Enfin, troisième difficulté, le souci du budget. Les maires sont des entrepreneurs «de situation» qui vivent par leur projet et ont un sens du budget équilibré. En revanche, contrairement à ce que l’on peut lire ou entendre dans les médias, la montée de la violence envers les élus locaux n’est pas la première source de stress. Les agressions et les menaces n’apparaissent qu’en huitième position dans notre stressomètre.
À l’inverse, quelles sont leurs sources de satisfaction ?
Elles
sont nombreuses, fort heureusement. Ce
qui satisfait le plus les maires, c’est le fait de voir aboutir un
projet. En collectant leurs verbatims, nous avons vu que la
notion de projet était centrale dans la vie d’un maire. À noter
que 80% d’entre eux se considèrent comme des entrepreneurs. Autre
source de satisfaction, la célébration d’heureux événements
familiaux. Les maires incarnent quelque chose qui les transcende, la
République. Lorsqu’ils mettent leur écharpe bleu/blanc/rouge en
bandoulière, ils sont en quelque sorte comme les prêtres qui vont
célébrer une cérémonie. Ils incarnent une part de sacré. Ils ont
un pouvoir de représentation qui relève du sacerdotal.

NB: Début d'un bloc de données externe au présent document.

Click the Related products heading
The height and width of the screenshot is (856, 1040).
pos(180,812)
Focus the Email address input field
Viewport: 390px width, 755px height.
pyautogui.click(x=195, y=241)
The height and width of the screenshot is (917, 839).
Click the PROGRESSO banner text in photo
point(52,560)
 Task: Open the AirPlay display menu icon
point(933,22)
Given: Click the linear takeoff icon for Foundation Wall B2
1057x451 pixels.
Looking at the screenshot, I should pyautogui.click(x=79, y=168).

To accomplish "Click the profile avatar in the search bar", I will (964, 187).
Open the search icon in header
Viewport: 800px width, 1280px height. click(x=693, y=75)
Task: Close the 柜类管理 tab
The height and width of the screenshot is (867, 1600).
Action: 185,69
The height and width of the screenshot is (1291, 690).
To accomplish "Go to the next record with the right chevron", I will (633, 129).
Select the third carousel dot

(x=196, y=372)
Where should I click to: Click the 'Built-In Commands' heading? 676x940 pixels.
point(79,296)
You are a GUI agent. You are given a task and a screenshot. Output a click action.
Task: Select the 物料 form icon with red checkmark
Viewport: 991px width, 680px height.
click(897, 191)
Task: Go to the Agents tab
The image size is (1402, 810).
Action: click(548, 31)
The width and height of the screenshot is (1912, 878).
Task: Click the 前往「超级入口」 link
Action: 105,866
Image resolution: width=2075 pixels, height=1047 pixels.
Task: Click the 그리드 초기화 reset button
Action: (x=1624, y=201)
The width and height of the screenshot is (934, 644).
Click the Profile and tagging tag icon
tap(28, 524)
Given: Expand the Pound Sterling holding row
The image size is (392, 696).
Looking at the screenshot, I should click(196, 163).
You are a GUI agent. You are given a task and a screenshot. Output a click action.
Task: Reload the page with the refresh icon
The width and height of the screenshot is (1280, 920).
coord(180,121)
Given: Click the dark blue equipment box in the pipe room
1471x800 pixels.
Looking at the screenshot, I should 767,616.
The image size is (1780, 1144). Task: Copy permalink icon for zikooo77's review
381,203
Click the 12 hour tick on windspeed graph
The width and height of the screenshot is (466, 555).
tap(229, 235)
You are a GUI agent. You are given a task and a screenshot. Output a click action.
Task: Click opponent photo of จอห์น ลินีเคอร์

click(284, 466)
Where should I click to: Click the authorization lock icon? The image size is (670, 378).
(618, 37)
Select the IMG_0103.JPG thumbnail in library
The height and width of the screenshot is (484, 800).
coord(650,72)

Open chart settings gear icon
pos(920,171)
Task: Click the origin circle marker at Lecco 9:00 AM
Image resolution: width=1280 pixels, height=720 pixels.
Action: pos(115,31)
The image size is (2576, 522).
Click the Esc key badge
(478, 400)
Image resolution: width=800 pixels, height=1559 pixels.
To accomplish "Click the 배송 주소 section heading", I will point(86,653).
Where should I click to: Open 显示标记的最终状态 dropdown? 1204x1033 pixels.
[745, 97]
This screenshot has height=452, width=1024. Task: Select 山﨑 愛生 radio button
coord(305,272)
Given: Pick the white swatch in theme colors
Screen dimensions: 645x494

De la même manière, ils gèrent une gouvernance, le Conseil municipal, et du personnel, les agents municipaux. La vie d’un maire est plus riche que celle d’un chef d’entreprise, les élus devant gérer les mariages, les enterrements, les catastrophes naturelles, les problématiques d’urbanisme, de conflits de voisinage, les relations avec la préfecture et la municipalité, gérer le droit public… La liste est infinie. Extrêmement engagés dans leur fonction, les maires ont un rapport vocationnel à leur fonction. Ce sont des gens extrêmement méritants, très investis dans ce qu’ils font et qui ont le sentiment de servir une cause supérieure, qui les porte et les protège, ce sentiment vocationnel du service aux autres. Ils supportent de lourds sacrifices uniquement parce qu’ils ont chevillé au corps cette vocation et ce sens de l’intérêt général.
Quelle
suite va être donnée à cette étude ?
Amarok va dans un premier temps expérimenter le stressomètre et le satisfactomètre auprès de certains maires volontaires. Ils pourront s’autoévaluer. S’ils atteignent un niveau d’épuisement sévère, nous déclencherons une alerte. Si cette expérimentation s’avère probante, nous la généraliserons à tout le territoire pour devenir le premier observatoire des risques psycho-sociaux des maires. À terme, nous souhaitons mettre en place un dispositif santé pour l’intégralité des élus locaux, afin d’identifier tous les stresseurs et tous les satisfacteurs.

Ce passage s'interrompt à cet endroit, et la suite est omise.